[Begin]

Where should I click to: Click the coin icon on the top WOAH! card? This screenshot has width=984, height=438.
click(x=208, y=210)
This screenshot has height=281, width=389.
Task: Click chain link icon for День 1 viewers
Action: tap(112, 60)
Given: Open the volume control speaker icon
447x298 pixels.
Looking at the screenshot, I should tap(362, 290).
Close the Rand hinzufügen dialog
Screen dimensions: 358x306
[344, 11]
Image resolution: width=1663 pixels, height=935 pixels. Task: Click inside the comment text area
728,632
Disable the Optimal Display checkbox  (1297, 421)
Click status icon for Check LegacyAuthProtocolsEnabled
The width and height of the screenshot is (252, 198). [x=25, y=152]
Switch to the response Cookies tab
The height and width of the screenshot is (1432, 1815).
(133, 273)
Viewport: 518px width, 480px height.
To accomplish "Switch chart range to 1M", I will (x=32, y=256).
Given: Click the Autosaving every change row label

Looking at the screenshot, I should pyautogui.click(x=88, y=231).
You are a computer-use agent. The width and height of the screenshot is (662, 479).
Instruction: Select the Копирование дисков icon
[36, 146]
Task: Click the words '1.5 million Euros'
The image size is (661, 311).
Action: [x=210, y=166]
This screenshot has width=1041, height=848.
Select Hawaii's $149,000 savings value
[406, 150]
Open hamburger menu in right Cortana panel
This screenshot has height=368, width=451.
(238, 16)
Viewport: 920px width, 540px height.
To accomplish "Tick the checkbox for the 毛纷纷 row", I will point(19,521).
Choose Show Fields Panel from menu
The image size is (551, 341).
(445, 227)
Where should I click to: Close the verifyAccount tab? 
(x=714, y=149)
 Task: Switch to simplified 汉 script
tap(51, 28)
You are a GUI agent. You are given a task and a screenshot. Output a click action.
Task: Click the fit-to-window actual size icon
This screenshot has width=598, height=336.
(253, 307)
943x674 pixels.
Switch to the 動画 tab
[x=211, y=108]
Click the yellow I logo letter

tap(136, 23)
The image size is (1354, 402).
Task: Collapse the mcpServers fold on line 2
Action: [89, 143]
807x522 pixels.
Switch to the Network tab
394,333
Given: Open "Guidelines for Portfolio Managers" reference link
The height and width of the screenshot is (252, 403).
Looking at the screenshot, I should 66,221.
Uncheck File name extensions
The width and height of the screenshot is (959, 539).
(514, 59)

[End]

→ PROMPT:
Copy the entries again from the line holding "943x674 pixels." through the last entry, inclusive, but change "Network" to "Console" and leave everything else the same.

→ PROBLEM SOLUTION:
943x674 pixels.
Switch to the 動画 tab
[x=211, y=108]
Click the yellow I logo letter

tap(136, 23)
The image size is (1354, 402).
Task: Collapse the mcpServers fold on line 2
Action: [89, 143]
807x522 pixels.
Switch to the Console tab
394,333
Given: Open "Guidelines for Portfolio Managers" reference link
The height and width of the screenshot is (252, 403).
Looking at the screenshot, I should 66,221.
Uncheck File name extensions
The width and height of the screenshot is (959, 539).
(514, 59)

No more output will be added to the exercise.